靶向耐药乳腺癌干细胞中的 eIF4A1 该项目的总体目标是描述解旋酶活性的调节机制 eIF4A1 控制多能性 TF 和 ABC 药物转运蛋白以及如何利用它来克服药物 转移性 TNBC 的耐药性。目前，尽管原发性乳房的存活率显着提高 癌症患者中，90%的死亡率是由于侵袭性肿瘤的化疗耐药导致转移所致。 新辅助血液疗法 (NACT) 是通过聚 ADP 核糖聚合酶 (PARP) 进行治疗的主要方法 抑制剂可与免疫疗法一起使用。病理完全缓解（pCR）普遍较低 TNBC 患者。对 NACT 和靶向治疗的耐药性主要是由于少数乳腺患者 癌症干细胞样细胞（BCSC）或肿瘤起始细胞。 BCSC 本质上具有高耐药性 可塑性和自我更新能力。它们的增殖和侵袭能力介导肿瘤发生、免疫 逃避和转移。

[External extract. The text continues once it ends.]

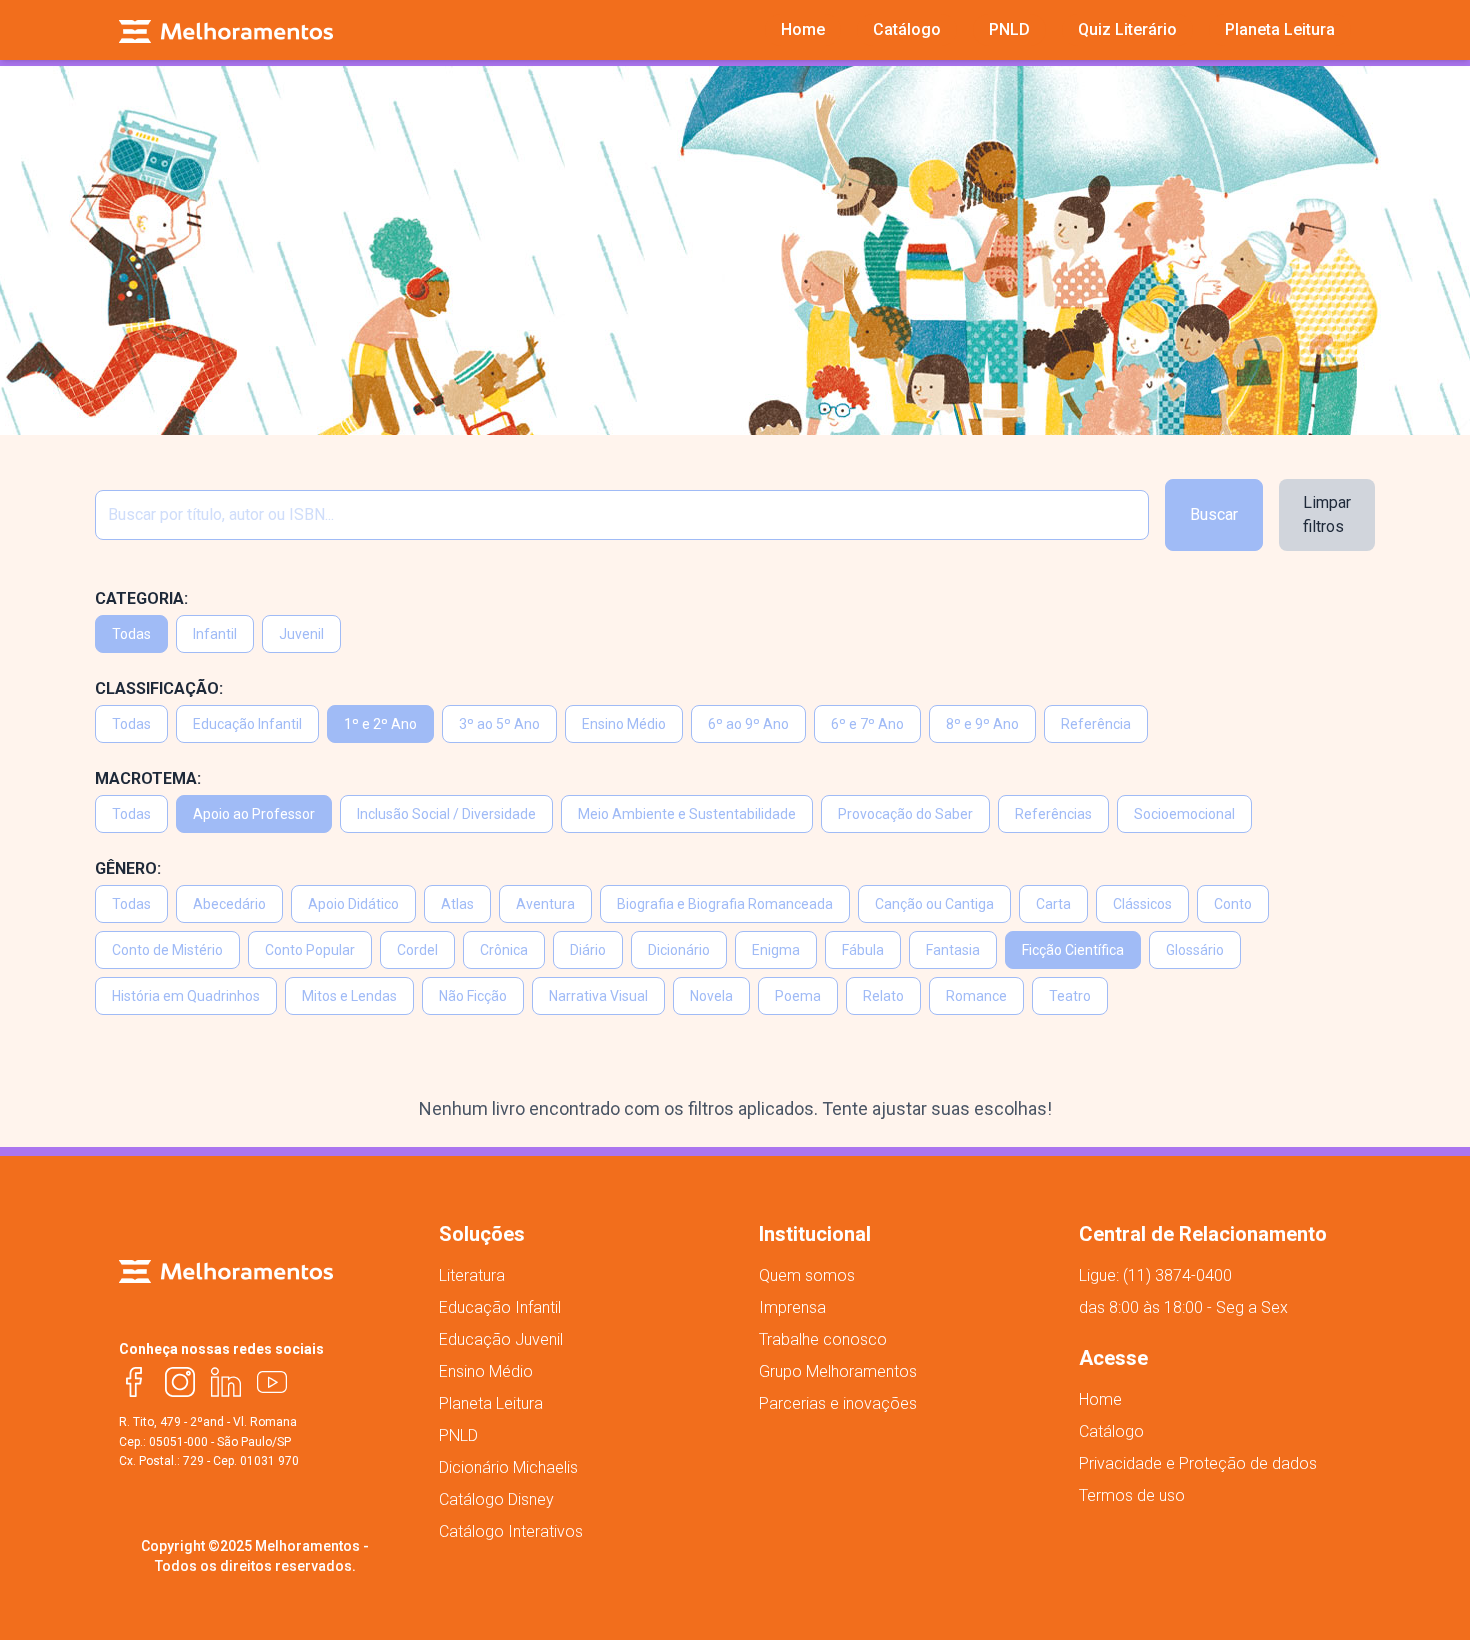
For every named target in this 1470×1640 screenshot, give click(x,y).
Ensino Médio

在治疗过程中也会产生对化疗和免疫治疗的获得性耐药。 经过这种治疗后，大部分肿瘤细胞死亡，但 BCSC 存活并构成微小残留病 （MRD）。幸存的多能 BCSC 可以进行多谱系分化并重新填充整个细胞。 异质性肿瘤。这导致肿瘤复发，其本质上更具侵袭性和高度转移性。 BCSC 干性标志物（ALDH 和 CD44）高表达的肿瘤表现出最差的临床表现 TNBC 患者的结果。因此，确定新目标和战略目标的需求尚未得到满足 BCSC 在转移性 TNBC (mTNBC) 中克服化疗耐药性、消除 MRD 并实现更好的 pCR。 在本研究中，我们打算寻找 eIF4A1 解旋酶活性调节的机制 多能性，ABC转运蛋白有助于化学抗性。我们在目标 1 中建议确定 eIF4A1 解旋酶活性在体外调节多能性和 ABC 转运蛋白中的作用。在目标2中，我们将 确定 eIF4A1 解旋酶活性在调节多能性和 ABC 转运蛋白中的作用 体内。在目标 3 中，我们建议将目标 1 和 2 中的发现转化为临床前 PDX 和 CDX 小鼠模型。这 将促进开发有效治疗 mTNBC 的新型联合疗法，并有望将其转化为人类 第一阶段试验。